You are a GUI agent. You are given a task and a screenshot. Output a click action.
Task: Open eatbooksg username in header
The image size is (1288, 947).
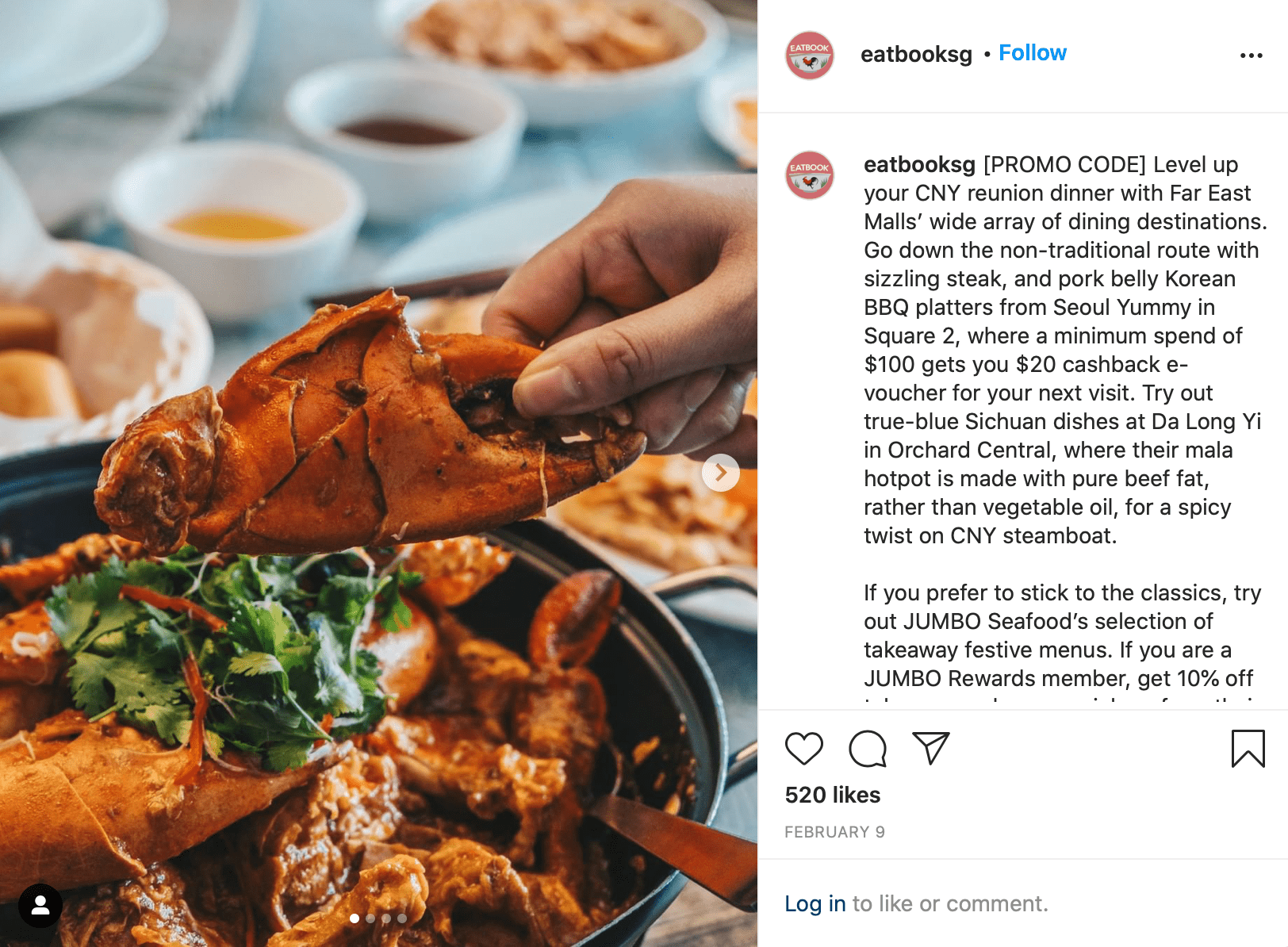[916, 54]
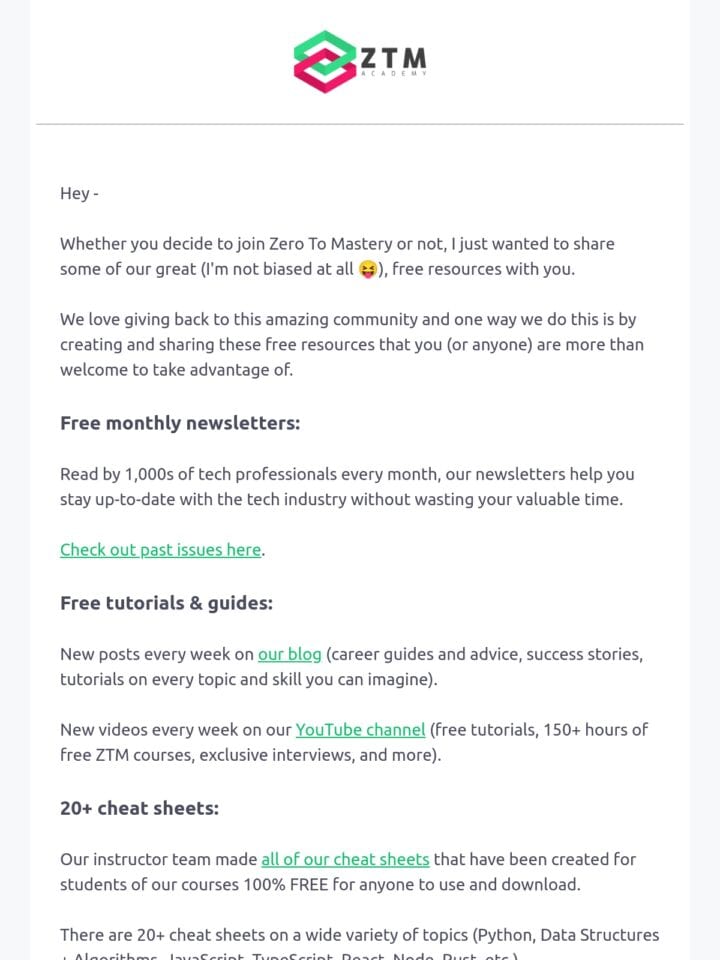Viewport: 720px width, 960px height.
Task: Click the text "New videos every week on our"
Action: click(x=176, y=730)
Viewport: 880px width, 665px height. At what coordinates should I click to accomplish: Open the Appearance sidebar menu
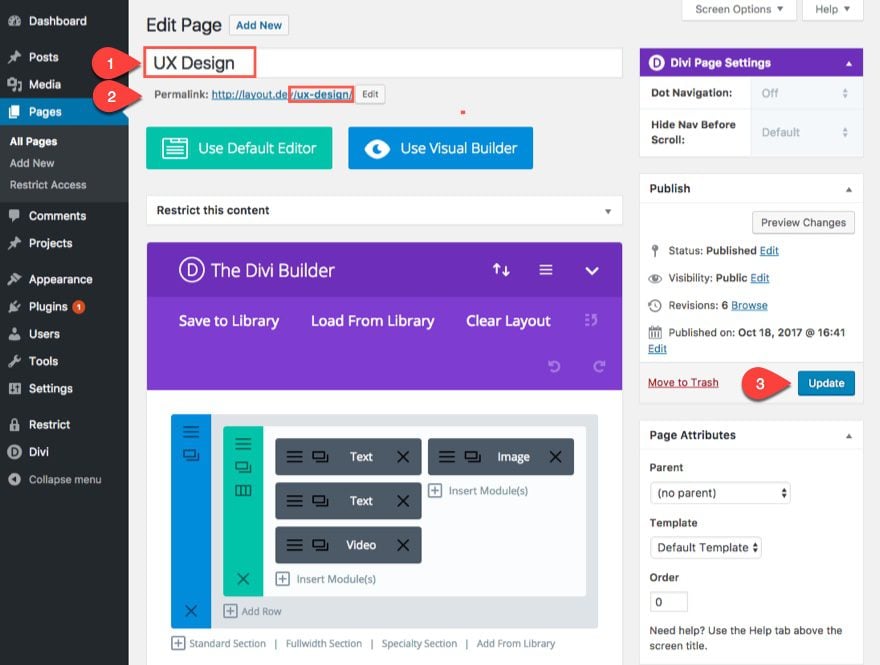coord(60,280)
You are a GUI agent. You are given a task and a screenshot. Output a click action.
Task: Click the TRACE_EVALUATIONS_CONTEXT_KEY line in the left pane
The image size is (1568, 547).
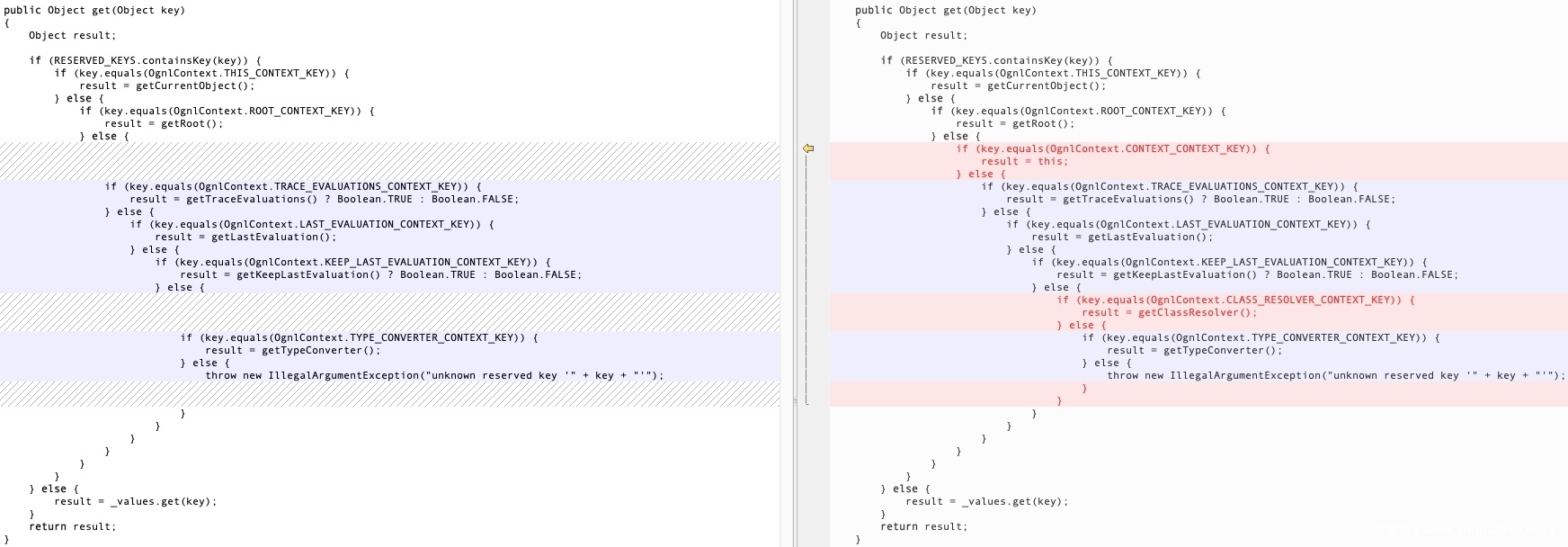[292, 187]
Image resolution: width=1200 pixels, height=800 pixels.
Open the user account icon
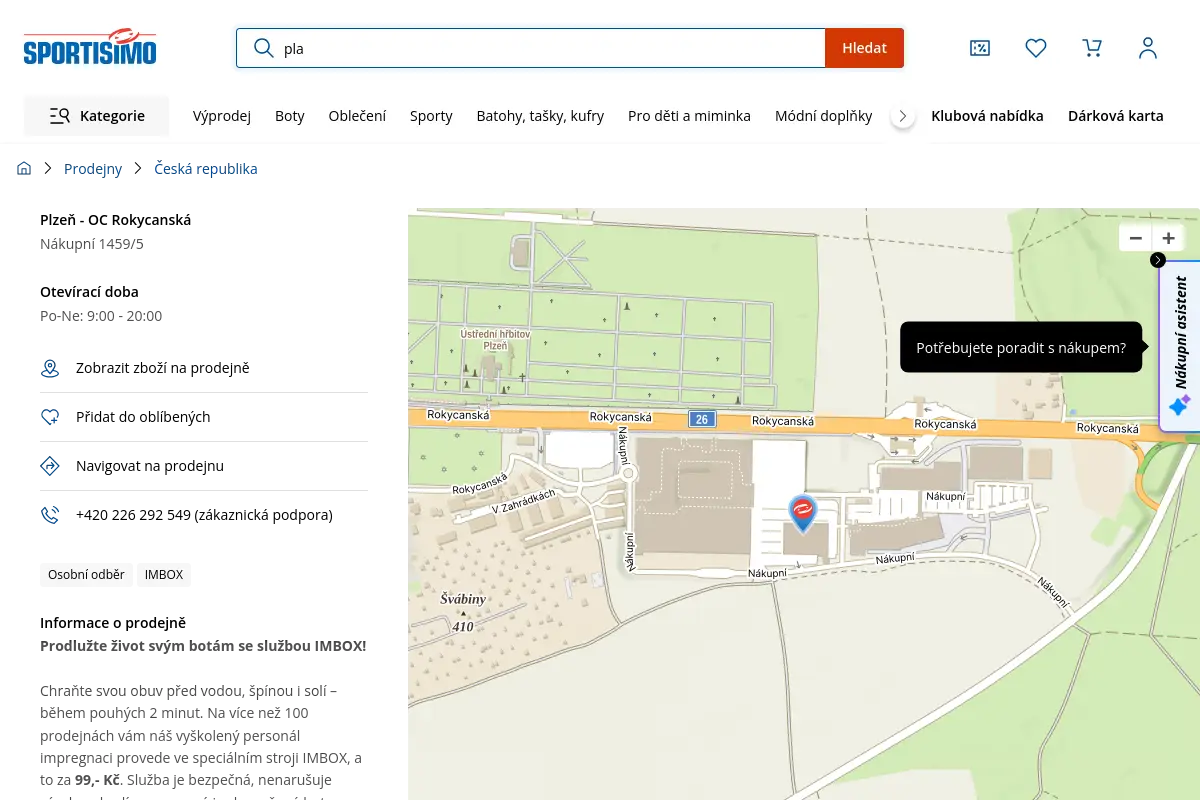pyautogui.click(x=1148, y=48)
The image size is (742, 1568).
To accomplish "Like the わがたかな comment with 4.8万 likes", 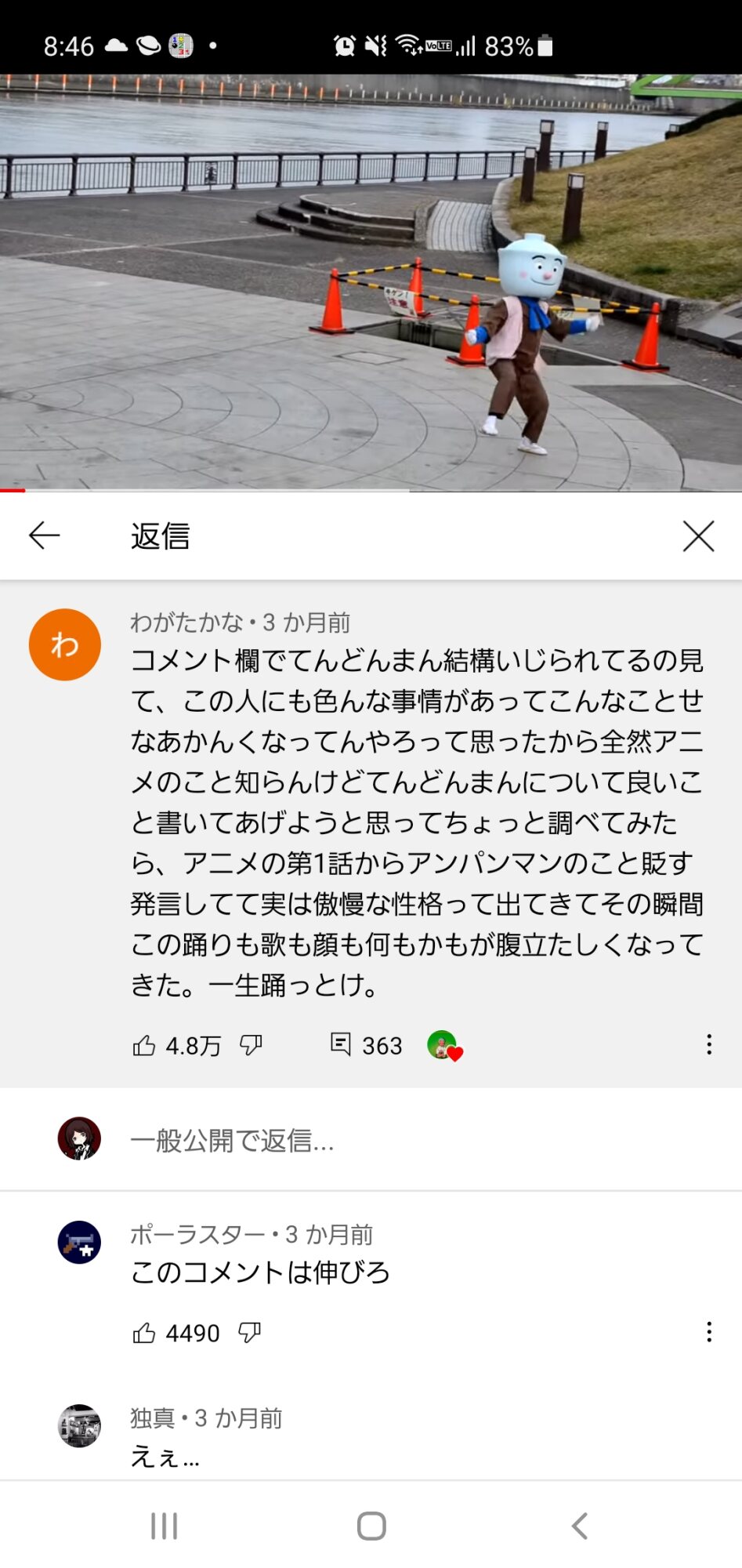I will pos(144,1045).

PROBLEM TO WORK ON:
Write out, word for word, the stretch of entries that begins at the line with "The image size is (1288, 947)." and ends at the line with "Image resolution: width=1200". Pictures do not belong in it.

FINISHED TASK:
The image size is (1288, 947).
[916, 54]
Viewport: 720px width, 960px height.
Task: Click the text "New videos every week on our"
Action: click(x=176, y=730)
Viewport: 880px width, 665px height. At what coordinates should I click to accomplish: Open the Appearance sidebar menu
coord(60,280)
You are a GUI agent. You are given a task and a screenshot. Output a click action.
Task: Click the TRACE_EVALUATIONS_CONTEXT_KEY line in the left pane
The image size is (1568, 547).
[292, 187]
Image resolution: width=1200 pixels, height=800 pixels.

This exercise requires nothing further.